Description of the task: In the records below, recast the lines as a Markdown table with the columns Row and Line. Start with the line containing "What do you see at coordinates (136, 502)" and go on through the line containing "pyautogui.click(x=1204, y=8)", numbering each line and omitting blank ones.

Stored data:
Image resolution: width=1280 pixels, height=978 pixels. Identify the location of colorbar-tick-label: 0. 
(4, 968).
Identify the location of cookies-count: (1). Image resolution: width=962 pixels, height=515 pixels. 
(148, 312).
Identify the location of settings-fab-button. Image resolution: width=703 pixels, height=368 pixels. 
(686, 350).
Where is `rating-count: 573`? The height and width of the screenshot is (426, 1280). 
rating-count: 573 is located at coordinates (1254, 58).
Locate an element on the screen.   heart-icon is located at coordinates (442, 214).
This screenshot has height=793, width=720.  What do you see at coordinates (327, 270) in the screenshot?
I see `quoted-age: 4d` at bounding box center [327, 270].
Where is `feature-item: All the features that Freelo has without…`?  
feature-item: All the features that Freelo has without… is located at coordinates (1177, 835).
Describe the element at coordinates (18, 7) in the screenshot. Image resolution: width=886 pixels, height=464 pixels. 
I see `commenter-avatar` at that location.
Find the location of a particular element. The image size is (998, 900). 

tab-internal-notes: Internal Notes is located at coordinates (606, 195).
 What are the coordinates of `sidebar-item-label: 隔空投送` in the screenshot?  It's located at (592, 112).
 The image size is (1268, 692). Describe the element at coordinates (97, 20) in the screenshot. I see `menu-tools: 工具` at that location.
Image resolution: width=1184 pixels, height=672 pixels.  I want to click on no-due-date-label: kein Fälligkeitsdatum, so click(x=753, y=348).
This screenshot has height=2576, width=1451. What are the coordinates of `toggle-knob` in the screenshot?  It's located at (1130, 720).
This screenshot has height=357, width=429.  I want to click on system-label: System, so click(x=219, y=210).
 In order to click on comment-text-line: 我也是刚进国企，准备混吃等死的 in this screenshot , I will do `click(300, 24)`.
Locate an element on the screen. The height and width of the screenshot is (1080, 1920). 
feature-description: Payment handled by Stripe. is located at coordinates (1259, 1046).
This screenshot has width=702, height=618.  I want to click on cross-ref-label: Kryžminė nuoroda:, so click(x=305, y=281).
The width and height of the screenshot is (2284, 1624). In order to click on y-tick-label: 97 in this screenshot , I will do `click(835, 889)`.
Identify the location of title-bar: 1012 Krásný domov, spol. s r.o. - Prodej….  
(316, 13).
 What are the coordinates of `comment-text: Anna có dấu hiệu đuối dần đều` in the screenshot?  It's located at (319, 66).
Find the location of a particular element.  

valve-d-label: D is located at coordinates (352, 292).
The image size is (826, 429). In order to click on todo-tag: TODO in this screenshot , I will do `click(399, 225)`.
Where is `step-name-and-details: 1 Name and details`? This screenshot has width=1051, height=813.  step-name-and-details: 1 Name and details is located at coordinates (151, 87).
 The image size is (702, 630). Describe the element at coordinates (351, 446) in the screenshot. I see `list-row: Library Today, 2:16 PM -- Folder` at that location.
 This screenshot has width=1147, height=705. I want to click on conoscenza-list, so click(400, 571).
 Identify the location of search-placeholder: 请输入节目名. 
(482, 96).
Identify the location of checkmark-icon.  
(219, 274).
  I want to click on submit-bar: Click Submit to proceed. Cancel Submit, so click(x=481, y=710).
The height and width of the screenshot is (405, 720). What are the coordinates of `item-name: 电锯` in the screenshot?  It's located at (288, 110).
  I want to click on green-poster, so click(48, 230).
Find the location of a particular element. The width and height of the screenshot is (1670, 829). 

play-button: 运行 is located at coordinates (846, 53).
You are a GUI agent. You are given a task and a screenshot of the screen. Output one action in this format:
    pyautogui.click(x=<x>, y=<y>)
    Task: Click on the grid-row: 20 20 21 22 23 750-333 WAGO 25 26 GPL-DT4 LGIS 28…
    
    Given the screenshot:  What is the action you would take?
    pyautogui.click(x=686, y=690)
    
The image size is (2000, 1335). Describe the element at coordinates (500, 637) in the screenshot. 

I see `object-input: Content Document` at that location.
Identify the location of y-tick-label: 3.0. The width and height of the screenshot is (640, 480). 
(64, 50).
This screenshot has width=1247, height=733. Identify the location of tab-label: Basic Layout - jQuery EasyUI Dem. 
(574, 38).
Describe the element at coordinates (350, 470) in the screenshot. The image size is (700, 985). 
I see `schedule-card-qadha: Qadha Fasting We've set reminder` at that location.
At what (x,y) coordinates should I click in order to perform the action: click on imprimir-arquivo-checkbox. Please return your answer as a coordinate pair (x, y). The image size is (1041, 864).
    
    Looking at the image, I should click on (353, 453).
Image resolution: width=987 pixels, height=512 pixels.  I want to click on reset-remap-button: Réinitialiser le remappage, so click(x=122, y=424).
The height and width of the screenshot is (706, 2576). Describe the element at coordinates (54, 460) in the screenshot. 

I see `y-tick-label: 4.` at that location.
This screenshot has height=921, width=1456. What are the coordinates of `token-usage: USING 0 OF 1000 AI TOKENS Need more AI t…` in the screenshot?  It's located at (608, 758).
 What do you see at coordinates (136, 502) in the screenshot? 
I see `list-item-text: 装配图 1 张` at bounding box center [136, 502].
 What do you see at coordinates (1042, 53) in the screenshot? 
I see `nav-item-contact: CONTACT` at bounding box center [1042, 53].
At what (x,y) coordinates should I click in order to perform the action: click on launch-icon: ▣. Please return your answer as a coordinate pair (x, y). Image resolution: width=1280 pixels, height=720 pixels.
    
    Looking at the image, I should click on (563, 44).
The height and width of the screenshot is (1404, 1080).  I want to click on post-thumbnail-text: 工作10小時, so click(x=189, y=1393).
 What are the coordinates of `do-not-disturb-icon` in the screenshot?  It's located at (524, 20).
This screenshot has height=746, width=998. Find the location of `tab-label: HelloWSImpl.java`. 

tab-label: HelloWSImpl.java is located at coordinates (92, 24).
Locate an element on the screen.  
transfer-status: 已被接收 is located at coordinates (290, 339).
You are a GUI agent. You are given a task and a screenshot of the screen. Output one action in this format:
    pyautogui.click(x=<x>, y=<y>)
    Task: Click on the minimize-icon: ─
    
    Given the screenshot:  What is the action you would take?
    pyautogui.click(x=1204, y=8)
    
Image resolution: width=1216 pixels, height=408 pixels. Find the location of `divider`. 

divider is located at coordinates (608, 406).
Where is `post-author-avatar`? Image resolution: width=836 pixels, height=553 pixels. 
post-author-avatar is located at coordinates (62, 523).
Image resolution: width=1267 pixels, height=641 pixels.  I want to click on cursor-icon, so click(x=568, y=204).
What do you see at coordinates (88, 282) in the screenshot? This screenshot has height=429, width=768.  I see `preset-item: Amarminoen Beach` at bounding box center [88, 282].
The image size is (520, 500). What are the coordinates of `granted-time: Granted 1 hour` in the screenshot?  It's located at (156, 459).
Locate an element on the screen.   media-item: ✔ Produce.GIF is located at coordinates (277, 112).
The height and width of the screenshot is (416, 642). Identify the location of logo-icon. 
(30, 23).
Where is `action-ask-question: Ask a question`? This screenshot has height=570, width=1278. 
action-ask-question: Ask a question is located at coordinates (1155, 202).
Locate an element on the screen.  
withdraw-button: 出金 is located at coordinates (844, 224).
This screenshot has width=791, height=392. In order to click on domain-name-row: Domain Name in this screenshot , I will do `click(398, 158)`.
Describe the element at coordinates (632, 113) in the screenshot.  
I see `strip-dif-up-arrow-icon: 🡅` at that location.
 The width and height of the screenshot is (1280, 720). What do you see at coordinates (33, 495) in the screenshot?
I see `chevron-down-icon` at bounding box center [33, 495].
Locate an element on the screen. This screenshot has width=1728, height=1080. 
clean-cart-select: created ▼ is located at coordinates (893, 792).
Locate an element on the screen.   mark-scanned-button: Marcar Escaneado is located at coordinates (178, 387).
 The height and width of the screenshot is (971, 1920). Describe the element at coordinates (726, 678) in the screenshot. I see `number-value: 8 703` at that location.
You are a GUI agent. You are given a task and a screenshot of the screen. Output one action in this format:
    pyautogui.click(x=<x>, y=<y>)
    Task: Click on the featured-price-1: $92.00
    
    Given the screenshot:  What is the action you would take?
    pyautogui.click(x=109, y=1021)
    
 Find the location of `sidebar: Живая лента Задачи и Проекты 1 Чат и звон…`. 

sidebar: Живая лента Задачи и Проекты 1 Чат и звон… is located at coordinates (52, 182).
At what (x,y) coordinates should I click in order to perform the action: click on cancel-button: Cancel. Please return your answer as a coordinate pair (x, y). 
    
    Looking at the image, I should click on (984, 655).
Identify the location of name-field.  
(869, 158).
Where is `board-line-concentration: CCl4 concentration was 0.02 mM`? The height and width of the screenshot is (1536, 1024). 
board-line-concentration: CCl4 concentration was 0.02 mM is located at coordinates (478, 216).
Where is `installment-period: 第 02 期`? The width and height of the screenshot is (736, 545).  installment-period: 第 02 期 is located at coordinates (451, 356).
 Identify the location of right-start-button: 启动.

Written solution:
| Row | Line |
|---|---|
| 1 |  What do you see at coordinates (136, 502) in the screenshot?  |
| 2 | I see `list-item-text: 装配图 1 张` at bounding box center [136, 502]. |
| 3 |  What do you see at coordinates (1042, 53) in the screenshot?  |
| 4 | I see `nav-item-contact: CONTACT` at bounding box center [1042, 53]. |
| 5 | At what (x,y) coordinates should I click in order to perform the action: click on launch-icon: ▣. Please return your answer as a coordinate pair (x, y). Image resolution: width=1280 pixels, height=720 pixels. |
| 6 |     Looking at the image, I should click on (563, 44). |
| 7 | The height and width of the screenshot is (1404, 1080).  I want to click on post-thumbnail-text: 工作10小時, so click(x=189, y=1393). |
| 8 |  What are the coordinates of `do-not-disturb-icon` in the screenshot?  It's located at (524, 20). |
| 9 | This screenshot has height=746, width=998. Find the location of `tab-label: HelloWSImpl.java`.  |
| 10 | tab-label: HelloWSImpl.java is located at coordinates (92, 24). |
| 11 | Locate an element on the screen.   |
| 12 | transfer-status: 已被接收 is located at coordinates (290, 339). |
| 13 | You are a GUI agent. You are given a task and a screenshot of the screen. Output one action in this format: |
| 14 |     pyautogui.click(x=<x>, y=<y>) |
| 15 |     Task: Click on the minimize-icon: ─ |
| 16 |     Given the screenshot:  What is the action you would take? |
| 17 |     pyautogui.click(x=1204, y=8) |